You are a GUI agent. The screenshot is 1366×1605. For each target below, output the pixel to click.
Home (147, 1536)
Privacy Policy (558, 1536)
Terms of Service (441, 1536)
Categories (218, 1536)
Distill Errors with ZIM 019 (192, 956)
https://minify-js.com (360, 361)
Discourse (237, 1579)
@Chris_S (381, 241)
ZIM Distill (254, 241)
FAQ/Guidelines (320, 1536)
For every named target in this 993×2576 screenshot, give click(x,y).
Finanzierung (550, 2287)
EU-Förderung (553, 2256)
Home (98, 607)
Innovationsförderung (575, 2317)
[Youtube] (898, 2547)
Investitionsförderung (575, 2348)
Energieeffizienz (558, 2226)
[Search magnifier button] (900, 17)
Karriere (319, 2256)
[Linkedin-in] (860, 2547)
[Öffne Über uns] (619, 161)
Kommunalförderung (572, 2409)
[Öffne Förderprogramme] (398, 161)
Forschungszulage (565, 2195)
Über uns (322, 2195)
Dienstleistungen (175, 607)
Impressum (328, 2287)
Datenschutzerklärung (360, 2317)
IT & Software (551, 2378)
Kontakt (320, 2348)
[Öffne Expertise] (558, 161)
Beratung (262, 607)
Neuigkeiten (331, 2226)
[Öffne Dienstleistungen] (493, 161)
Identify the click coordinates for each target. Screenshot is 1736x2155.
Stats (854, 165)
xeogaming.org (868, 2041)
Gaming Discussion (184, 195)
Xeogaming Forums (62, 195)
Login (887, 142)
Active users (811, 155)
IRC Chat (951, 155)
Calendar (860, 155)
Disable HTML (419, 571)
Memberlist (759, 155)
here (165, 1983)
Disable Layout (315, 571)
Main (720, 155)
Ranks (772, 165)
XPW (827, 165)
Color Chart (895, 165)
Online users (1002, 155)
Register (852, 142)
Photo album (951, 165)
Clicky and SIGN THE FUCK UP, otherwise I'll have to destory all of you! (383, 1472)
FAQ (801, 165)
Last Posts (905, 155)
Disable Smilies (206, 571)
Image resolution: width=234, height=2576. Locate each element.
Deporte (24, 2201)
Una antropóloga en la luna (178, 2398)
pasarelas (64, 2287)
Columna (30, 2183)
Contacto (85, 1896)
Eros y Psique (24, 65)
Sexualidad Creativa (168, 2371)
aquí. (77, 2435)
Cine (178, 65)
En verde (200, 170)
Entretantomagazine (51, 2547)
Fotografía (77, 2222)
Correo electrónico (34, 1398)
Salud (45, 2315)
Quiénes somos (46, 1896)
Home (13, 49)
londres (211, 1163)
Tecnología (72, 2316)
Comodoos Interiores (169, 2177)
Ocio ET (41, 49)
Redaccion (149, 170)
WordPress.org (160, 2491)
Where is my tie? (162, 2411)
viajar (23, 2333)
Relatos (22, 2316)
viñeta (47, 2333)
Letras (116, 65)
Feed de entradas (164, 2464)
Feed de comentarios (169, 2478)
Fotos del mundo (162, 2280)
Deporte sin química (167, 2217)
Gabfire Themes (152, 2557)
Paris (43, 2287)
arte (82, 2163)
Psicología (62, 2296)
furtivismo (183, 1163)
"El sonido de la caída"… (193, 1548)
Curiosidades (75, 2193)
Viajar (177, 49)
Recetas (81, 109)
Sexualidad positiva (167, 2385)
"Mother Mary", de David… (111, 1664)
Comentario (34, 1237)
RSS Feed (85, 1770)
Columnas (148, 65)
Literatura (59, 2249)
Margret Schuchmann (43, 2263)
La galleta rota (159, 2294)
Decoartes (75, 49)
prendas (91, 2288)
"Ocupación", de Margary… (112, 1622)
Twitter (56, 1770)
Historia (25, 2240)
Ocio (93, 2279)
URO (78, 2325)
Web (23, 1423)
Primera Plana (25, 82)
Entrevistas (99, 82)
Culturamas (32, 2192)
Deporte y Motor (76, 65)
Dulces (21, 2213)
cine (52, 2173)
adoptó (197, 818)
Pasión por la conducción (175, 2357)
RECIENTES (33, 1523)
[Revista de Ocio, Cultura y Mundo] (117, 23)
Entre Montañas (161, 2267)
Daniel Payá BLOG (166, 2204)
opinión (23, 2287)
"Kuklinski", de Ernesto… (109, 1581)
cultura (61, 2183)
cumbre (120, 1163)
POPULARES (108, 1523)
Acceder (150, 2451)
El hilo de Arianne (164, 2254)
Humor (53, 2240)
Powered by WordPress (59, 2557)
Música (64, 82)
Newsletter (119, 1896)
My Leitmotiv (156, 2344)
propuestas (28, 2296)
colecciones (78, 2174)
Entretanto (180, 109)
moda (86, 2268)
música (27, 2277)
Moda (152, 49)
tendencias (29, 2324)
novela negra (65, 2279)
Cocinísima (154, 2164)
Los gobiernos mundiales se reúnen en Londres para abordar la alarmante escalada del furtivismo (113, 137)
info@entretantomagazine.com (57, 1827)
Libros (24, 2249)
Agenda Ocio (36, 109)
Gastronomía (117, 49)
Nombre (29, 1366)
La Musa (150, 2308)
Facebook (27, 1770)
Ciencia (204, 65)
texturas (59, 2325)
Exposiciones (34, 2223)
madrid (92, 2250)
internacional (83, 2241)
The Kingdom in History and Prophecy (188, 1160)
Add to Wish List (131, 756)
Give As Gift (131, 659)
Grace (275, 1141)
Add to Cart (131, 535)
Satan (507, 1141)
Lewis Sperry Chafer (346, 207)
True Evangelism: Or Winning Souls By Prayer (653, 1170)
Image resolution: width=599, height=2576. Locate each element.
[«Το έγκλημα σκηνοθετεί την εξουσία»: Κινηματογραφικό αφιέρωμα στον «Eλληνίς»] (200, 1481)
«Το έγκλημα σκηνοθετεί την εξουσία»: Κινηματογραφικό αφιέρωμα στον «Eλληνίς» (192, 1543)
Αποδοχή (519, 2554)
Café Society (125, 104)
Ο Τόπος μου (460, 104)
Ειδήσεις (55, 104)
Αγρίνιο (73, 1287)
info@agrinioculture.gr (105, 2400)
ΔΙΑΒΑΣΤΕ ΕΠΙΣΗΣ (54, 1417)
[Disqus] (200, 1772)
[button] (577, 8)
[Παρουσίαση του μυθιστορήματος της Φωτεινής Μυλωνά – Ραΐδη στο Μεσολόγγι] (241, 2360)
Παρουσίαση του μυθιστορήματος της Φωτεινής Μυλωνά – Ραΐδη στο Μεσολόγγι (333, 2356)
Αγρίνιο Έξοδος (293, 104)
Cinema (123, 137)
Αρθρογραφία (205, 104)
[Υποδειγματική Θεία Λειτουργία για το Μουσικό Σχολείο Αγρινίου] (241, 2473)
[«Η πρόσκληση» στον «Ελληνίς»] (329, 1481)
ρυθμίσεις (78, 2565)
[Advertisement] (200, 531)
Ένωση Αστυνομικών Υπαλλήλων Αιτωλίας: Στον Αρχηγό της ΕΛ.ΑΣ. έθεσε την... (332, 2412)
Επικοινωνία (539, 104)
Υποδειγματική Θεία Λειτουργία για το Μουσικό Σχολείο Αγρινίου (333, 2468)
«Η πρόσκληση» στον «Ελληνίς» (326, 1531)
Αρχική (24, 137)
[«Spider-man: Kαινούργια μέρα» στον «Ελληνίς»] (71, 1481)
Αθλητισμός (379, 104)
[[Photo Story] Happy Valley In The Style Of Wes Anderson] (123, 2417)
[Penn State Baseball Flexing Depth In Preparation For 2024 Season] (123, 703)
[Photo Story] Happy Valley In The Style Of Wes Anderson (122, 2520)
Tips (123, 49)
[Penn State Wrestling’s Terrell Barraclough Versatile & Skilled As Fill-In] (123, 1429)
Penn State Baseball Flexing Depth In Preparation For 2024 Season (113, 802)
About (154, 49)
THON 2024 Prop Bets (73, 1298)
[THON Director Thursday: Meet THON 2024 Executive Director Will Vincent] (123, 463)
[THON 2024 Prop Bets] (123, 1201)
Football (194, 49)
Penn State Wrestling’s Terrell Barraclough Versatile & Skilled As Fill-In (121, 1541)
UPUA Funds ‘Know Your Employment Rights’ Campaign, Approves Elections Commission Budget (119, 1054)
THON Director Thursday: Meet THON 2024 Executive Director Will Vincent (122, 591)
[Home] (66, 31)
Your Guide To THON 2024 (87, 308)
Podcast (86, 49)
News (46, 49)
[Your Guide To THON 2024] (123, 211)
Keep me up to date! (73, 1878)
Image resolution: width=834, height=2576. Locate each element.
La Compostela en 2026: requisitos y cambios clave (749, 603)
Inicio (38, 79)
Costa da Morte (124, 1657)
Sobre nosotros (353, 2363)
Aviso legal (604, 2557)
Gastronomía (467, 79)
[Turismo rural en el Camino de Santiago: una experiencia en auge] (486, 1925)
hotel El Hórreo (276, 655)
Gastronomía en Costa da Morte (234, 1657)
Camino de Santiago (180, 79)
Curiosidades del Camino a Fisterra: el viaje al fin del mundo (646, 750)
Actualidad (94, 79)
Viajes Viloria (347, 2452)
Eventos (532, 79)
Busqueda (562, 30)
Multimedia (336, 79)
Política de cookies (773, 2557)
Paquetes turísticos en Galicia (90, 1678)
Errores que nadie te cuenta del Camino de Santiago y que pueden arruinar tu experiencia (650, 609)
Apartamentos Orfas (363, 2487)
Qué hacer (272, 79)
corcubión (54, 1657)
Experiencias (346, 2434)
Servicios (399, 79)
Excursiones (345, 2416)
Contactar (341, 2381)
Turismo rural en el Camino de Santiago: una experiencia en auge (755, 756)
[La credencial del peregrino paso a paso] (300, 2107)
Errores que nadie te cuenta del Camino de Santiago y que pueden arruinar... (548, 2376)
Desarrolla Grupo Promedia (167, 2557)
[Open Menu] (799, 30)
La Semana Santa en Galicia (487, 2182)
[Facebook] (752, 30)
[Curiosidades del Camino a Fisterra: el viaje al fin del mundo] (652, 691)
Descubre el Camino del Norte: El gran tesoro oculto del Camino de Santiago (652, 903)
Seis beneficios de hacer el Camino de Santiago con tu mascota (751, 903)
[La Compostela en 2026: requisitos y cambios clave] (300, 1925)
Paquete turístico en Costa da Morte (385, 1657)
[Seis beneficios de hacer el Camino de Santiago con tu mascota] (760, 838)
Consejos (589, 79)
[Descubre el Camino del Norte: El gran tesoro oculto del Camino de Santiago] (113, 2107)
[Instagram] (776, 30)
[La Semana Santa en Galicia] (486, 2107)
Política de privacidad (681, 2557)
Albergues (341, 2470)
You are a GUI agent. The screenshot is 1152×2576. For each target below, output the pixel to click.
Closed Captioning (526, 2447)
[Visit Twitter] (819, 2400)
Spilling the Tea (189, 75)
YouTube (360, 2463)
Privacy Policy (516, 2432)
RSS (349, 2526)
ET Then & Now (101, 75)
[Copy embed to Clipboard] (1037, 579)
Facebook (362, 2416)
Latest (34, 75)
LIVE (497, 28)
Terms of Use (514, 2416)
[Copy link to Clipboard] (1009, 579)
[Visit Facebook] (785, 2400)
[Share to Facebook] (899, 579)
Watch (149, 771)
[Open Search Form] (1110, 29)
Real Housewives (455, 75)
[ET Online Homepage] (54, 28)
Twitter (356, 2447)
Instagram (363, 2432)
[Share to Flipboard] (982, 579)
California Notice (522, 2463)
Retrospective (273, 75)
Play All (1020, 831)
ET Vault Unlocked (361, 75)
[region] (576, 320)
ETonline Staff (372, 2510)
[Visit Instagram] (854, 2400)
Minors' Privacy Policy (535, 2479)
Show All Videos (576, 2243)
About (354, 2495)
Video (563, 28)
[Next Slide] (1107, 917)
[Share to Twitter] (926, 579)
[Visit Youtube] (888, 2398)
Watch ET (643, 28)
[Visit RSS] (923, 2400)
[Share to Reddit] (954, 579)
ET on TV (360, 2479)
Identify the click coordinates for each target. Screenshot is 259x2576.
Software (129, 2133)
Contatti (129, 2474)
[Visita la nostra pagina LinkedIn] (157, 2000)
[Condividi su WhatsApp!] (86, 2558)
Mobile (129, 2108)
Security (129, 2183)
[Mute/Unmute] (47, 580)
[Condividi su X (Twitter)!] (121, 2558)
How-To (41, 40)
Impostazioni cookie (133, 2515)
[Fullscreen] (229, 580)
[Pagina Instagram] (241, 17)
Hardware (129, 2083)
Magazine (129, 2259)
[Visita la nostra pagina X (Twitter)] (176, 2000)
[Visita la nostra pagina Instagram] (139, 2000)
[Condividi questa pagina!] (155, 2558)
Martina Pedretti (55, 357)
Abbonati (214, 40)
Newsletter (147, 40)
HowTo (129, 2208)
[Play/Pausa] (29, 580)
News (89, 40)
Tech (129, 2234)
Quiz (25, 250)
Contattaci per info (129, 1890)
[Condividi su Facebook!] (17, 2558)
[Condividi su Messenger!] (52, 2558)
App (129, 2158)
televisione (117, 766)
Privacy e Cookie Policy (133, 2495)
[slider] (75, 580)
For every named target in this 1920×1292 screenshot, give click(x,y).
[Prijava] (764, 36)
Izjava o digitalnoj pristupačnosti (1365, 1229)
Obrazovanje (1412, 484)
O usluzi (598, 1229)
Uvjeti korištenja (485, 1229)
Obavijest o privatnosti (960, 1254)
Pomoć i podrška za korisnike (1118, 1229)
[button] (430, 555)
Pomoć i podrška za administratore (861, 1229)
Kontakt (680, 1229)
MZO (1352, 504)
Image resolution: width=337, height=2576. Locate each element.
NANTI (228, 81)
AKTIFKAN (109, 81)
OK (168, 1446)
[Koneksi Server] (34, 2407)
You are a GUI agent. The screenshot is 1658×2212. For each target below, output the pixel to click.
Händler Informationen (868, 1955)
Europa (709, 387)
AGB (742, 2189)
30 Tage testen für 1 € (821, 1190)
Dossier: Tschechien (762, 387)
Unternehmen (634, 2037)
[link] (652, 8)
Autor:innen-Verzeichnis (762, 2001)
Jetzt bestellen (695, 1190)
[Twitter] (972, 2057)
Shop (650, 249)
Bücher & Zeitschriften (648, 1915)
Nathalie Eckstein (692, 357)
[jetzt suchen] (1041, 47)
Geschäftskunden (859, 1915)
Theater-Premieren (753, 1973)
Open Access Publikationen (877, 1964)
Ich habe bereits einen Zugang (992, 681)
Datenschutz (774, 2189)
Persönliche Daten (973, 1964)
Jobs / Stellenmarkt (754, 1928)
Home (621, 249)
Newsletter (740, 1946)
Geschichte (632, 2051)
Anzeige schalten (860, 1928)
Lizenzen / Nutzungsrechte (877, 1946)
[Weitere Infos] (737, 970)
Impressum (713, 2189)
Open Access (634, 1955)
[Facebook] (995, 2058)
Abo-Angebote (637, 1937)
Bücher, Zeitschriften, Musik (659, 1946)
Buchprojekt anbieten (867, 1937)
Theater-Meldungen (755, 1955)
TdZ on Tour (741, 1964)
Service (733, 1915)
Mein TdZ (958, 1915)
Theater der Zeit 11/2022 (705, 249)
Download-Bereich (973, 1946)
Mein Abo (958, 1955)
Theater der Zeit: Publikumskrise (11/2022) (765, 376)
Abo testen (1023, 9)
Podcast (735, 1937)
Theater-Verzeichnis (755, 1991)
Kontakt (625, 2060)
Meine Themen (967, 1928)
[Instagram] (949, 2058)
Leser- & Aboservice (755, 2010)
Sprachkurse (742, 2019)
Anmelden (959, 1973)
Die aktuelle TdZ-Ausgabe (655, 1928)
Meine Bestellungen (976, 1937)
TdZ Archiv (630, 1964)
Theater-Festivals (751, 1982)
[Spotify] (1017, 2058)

## ABOUT THIS TASK
Print exactly the lines from the beginning of the entries through the line with "[Öffne Förderprogramme] (398, 161)". Output nothing more.

## RESULT OF THIS TASK
You are a GUI agent. The screenshot is 1366×1605. For each target below, output the pixel to click.
Home (147, 1536)
Privacy Policy (558, 1536)
Terms of Service (441, 1536)
Categories (218, 1536)
Distill Errors with ZIM 019 (192, 956)
https://minify-js.com (360, 361)
Discourse (237, 1579)
@Chris_S (381, 241)
ZIM Distill (254, 241)
FAQ/Guidelines (320, 1536)
For every named target in this 993×2576 screenshot, give click(x,y).
Finanzierung (550, 2287)
EU-Förderung (553, 2256)
Home (98, 607)
Innovationsförderung (575, 2317)
[Youtube] (898, 2547)
Investitionsförderung (575, 2348)
Energieeffizienz (558, 2226)
[Search magnifier button] (900, 17)
Karriere (319, 2256)
[Linkedin-in] (860, 2547)
[Öffne Über uns] (619, 161)
Kommunalförderung (572, 2409)
[Öffne Förderprogramme] (398, 161)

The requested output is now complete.